◆ **Activity**
Skip the pictures. Retype exactly, and only, the lines between the line holding "Where should I" and the last line below, inclusive.

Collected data
______

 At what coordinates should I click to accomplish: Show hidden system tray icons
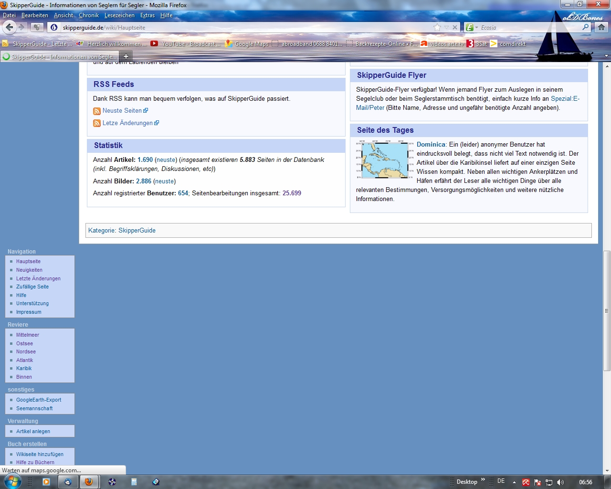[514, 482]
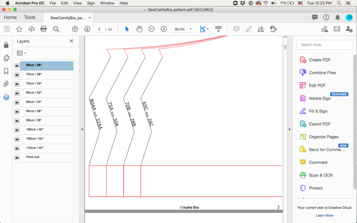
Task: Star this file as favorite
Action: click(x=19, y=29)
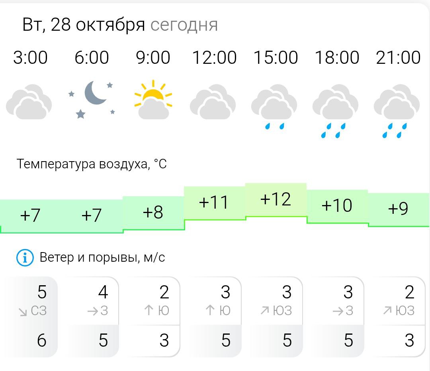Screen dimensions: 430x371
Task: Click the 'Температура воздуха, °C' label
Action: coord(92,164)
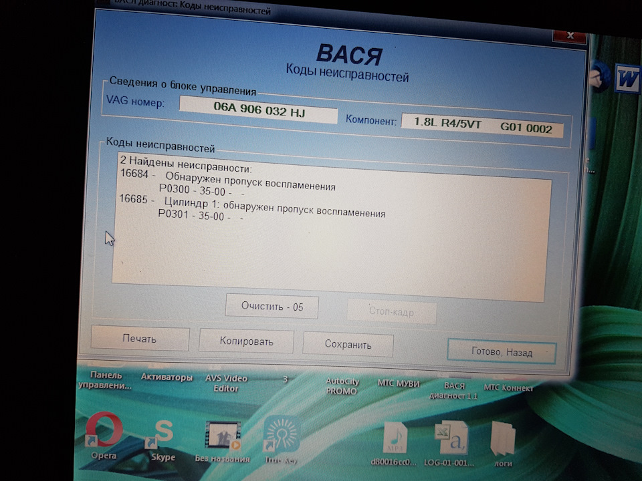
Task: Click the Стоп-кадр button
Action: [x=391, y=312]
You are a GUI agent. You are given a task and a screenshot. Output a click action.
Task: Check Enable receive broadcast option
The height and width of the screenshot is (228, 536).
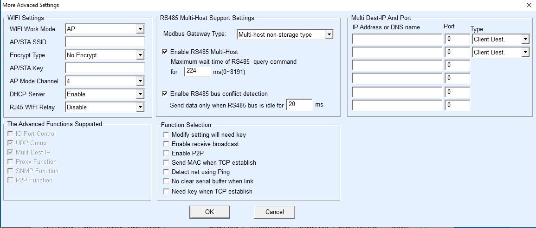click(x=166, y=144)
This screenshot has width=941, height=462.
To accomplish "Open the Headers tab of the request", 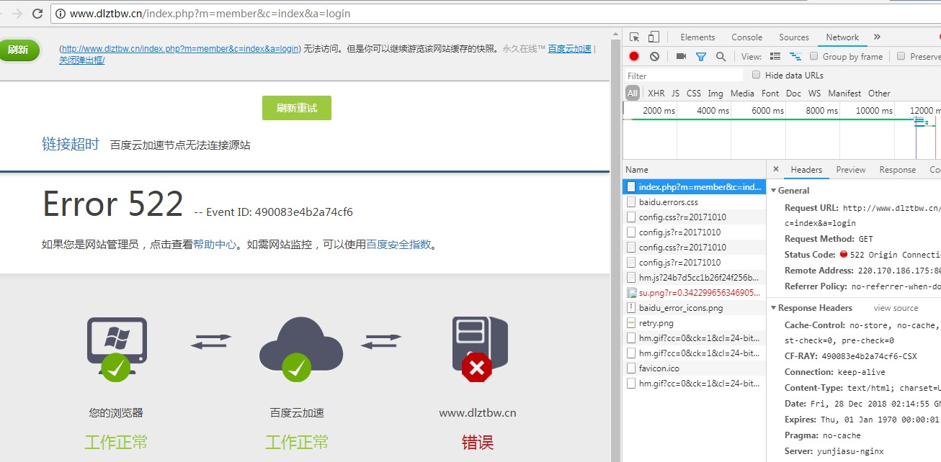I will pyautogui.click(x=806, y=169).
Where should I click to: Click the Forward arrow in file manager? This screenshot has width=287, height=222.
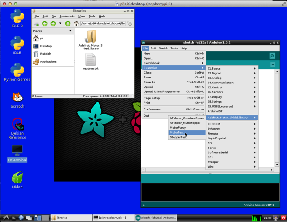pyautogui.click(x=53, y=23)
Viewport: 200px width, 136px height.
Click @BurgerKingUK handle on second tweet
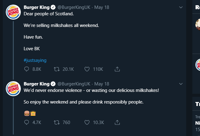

______

◆ **Task answer**
Where should I click to: Click the Forward arrow in file manager? This screenshot has width=287, height=222.
pyautogui.click(x=53, y=23)
Viewport: 200px width, 136px height.
Click @BurgerKingUK handle on second tweet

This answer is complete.